Re:Multitasking problems
Posted: Fri Sep 01, 2006 8:13 am
by Pype.Clicker
matthias wrote:
I redesigned the IRQ handling, PIC remapping (auto EOI on master) and IDT, but I still don't get it to switch
![Sad :(](./images/smilies/icon_sad.gif)
Any ideas you guys?
i fear you've been fooled. The "auto EOI" feature cannot be used on a PC: you _have_ to send the EOI. that's how 80x86 processors expect the PIC to work, and programming the PIC to work in another way won't solve the issue.
Re:Multitasking problems
Posted: Fri Sep 01, 2006 8:16 am
by matthias
I already noticed that, but I'm sending EOI already, so this is not the problem.
Re:Multitasking problems
Posted: Sun Sep 03, 2006 5:01 am
by matthias
This is my new routine:
Code: Select all
tmp_stack: dd 0
_irq0:
cli
cld
pushad
push ds
push es
push fs
push gs
mov [tmp_stack], esp ; save current stack value
mov esp, _tss_stack ; move to new stack
call _schedule
mov esp, [tmp_stack] ; restore stack
pop gs
pop fs
pop es
pop ds
popad
mov al, 0x20
out 0x20, al
sti
iretd
SECTION .bss
resb 4096 ; This reserves 4KBytes of memory here
[global _tss_stack]
_tss_stack:
This works ok, but the task still doesn't run
Re:Multitasking problems
Posted: Mon Sep 04, 2006 2:58 am
by Pype.Clicker
may i ask what's supposed to be on the outgoing stack ? i mean, the first thing you'll do there will be popping out registers values and the like. You do have values to pop in first place, don't you?
btw,
1. doing a CLI in the start of a IRQ routine usually mean you're using a trap gate instead of an interrupt gate in your IDT, but it's (imho) bad practice.

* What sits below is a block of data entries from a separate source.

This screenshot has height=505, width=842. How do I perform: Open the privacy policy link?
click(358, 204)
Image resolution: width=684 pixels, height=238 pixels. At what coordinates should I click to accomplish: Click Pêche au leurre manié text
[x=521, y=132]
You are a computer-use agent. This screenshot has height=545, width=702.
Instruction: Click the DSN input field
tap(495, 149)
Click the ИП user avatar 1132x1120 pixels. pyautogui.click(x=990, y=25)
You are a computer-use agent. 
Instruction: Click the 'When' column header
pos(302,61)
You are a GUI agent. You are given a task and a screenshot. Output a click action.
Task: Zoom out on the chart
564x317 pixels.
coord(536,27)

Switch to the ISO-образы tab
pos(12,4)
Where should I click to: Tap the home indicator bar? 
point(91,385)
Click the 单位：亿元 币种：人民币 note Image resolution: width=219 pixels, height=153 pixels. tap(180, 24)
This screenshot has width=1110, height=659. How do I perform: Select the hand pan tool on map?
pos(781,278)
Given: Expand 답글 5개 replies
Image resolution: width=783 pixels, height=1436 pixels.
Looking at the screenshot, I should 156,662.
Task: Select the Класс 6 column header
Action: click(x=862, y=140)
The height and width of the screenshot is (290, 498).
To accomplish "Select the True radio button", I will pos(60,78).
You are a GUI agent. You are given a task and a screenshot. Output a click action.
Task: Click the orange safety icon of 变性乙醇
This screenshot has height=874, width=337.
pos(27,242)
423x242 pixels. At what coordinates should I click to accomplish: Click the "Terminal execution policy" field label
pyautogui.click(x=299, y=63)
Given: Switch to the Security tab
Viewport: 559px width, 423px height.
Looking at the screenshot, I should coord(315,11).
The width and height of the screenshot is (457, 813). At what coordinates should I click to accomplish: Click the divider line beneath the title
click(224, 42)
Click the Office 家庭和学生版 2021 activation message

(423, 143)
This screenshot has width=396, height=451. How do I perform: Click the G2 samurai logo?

2. doing a STI at the end of an IRQ routine is hazardous. If you've received an IRQ during the handler, it will be processed _before_ you had the option to completely clean the stack from the pushed CS and EIP. after a while, that can make your stack growing and growing
![Razz :P](./images/smilies/icon_razz.gif)
3. i haven't read all the above posts in details, but i fail to see why you *need* the "_tss_stack" in first place. handling _schedule on the incoming stack would be as fine, no?